→ **Aim**
Copy the records below in full, substituting "Which spot do I click to" for every "Where should I click to" and leaving everything else unchanged.

→ **Entries supplied**
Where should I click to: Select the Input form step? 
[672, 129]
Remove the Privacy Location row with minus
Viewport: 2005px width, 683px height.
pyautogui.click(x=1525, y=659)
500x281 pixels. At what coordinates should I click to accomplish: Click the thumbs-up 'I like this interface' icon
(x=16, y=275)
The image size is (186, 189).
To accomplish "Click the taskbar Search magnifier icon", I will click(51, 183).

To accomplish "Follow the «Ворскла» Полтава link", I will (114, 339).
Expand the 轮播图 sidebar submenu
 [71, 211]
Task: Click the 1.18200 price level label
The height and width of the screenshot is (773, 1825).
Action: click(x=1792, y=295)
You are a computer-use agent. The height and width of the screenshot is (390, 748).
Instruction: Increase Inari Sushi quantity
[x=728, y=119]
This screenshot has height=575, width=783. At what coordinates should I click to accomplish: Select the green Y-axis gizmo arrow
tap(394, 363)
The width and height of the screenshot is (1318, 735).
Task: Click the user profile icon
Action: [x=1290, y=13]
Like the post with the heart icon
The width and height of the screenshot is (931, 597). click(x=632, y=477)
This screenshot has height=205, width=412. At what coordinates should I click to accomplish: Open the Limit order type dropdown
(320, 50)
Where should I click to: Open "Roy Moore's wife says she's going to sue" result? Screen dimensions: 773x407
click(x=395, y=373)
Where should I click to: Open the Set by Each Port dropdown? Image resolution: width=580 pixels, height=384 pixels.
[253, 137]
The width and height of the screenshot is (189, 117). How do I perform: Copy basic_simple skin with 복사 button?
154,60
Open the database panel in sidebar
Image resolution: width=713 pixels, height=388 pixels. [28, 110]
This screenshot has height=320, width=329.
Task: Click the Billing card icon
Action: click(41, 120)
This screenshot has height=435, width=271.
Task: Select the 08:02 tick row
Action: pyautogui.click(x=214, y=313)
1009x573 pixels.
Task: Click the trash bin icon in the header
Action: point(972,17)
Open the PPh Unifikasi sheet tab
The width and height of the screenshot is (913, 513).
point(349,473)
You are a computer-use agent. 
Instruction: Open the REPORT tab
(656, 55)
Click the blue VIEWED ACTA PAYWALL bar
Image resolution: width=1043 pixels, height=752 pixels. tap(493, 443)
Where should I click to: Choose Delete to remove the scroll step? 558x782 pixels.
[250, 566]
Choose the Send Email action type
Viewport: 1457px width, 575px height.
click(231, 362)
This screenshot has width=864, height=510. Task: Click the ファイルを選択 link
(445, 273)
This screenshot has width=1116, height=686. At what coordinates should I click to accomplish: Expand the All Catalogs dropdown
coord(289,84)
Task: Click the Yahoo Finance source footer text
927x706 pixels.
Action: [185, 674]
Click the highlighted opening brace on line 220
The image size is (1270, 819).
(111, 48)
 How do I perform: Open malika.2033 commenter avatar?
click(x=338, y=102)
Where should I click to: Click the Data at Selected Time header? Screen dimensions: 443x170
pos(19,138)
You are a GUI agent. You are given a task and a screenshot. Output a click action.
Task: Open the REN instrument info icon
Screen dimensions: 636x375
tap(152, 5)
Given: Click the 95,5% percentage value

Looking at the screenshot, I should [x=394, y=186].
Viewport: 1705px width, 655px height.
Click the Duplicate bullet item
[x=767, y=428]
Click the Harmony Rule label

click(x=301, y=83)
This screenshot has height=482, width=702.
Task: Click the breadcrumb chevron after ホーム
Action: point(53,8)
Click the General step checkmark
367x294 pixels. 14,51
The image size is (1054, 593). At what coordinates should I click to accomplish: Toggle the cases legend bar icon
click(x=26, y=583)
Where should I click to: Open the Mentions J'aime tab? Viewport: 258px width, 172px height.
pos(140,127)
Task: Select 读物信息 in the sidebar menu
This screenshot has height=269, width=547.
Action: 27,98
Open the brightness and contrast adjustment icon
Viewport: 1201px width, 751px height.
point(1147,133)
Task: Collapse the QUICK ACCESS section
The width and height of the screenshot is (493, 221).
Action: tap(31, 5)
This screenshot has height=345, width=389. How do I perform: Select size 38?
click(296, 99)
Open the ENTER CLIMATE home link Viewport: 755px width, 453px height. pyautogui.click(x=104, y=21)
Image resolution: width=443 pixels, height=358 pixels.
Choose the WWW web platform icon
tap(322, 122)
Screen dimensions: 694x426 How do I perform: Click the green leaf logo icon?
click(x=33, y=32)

→ **Response to this exercise**
Which spot do I click to: Select the Input form step? 
[672, 129]
Remove the Privacy Location row with minus
Viewport: 2005px width, 683px height.
pyautogui.click(x=1525, y=659)
500x281 pixels. At what coordinates should I click to accomplish: Click the thumbs-up 'I like this interface' icon
(x=16, y=275)
The image size is (186, 189).
To accomplish "Click the taskbar Search magnifier icon", I will click(51, 183).

To accomplish "Follow the «Ворскла» Полтава link", I will (114, 339).
Expand the 轮播图 sidebar submenu
 [71, 211]
Task: Click the 1.18200 price level label
The height and width of the screenshot is (773, 1825).
Action: click(x=1792, y=295)
You are a computer-use agent. The height and width of the screenshot is (390, 748).
Instruction: Increase Inari Sushi quantity
[x=728, y=119]
This screenshot has height=575, width=783. At what coordinates should I click to accomplish: Select the green Y-axis gizmo arrow
tap(394, 363)
The width and height of the screenshot is (1318, 735).
Task: Click the user profile icon
Action: [x=1290, y=13]
Like the post with the heart icon
The width and height of the screenshot is (931, 597). click(x=632, y=477)
This screenshot has height=205, width=412. At what coordinates should I click to accomplish: Open the Limit order type dropdown
(320, 50)
Which spot do I click to: Open "Roy Moore's wife says she's going to sue" result? Screen dimensions: 773x407
click(x=395, y=373)
Which spot do I click to: Open the Set by Each Port dropdown? Image resolution: width=580 pixels, height=384 pixels.
[253, 137]
The width and height of the screenshot is (189, 117). How do I perform: Copy basic_simple skin with 복사 button?
154,60
Open the database panel in sidebar
Image resolution: width=713 pixels, height=388 pixels. [28, 110]
This screenshot has height=320, width=329.
Task: Click the Billing card icon
Action: click(41, 120)
This screenshot has height=435, width=271.
Task: Select the 08:02 tick row
Action: pyautogui.click(x=214, y=313)
1009x573 pixels.
Task: Click the trash bin icon in the header
Action: point(972,17)
Open the PPh Unifikasi sheet tab
The width and height of the screenshot is (913, 513).
point(349,473)
You are a computer-use agent. 
Instruction: Open the REPORT tab
(656, 55)
Click the blue VIEWED ACTA PAYWALL bar
Image resolution: width=1043 pixels, height=752 pixels. tap(493, 443)
Which spot do I click to: Choose Delete to remove the scroll step? 558x782 pixels.
[250, 566]
Choose the Send Email action type
Viewport: 1457px width, 575px height.
click(231, 362)
This screenshot has width=864, height=510. Task: Click the ファイルを選択 link
(445, 273)
This screenshot has width=1116, height=686. At what coordinates should I click to accomplish: Expand the All Catalogs dropdown
coord(289,84)
Task: Click the Yahoo Finance source footer text
927x706 pixels.
Action: [185, 674]
Click the highlighted opening brace on line 220
The image size is (1270, 819).
(111, 48)
 How do I perform: Open malika.2033 commenter avatar?
click(x=338, y=102)
Which spot do I click to: Click the Data at Selected Time header? Screen dimensions: 443x170
pos(19,138)
You are a GUI agent. You are given a task and a screenshot. Output a click action.
Task: Open the REN instrument info icon
Screen dimensions: 636x375
tap(152, 5)
Given: Click the 95,5% percentage value

Looking at the screenshot, I should [x=394, y=186].
Viewport: 1705px width, 655px height.
Click the Duplicate bullet item
[x=767, y=428]
Click the Harmony Rule label

click(x=301, y=83)
This screenshot has height=482, width=702.
Task: Click the breadcrumb chevron after ホーム
Action: point(53,8)
Click the General step checkmark
367x294 pixels. 14,51
The image size is (1054, 593). At what coordinates should I click to accomplish: Toggle the cases legend bar icon
click(x=26, y=583)
Which spot do I click to: Open the Mentions J'aime tab? Viewport: 258px width, 172px height.
pos(140,127)
Task: Select 读物信息 in the sidebar menu
This screenshot has height=269, width=547.
Action: 27,98
Open the brightness and contrast adjustment icon
Viewport: 1201px width, 751px height.
point(1147,133)
Task: Collapse the QUICK ACCESS section
The width and height of the screenshot is (493, 221).
Action: tap(31, 5)
This screenshot has height=345, width=389. How do I perform: Select size 38?
click(296, 99)
Open the ENTER CLIMATE home link Viewport: 755px width, 453px height. pyautogui.click(x=104, y=21)
Image resolution: width=443 pixels, height=358 pixels.
Choose the WWW web platform icon
tap(322, 122)
Screen dimensions: 694x426 How do I perform: Click the green leaf logo icon?
click(x=33, y=32)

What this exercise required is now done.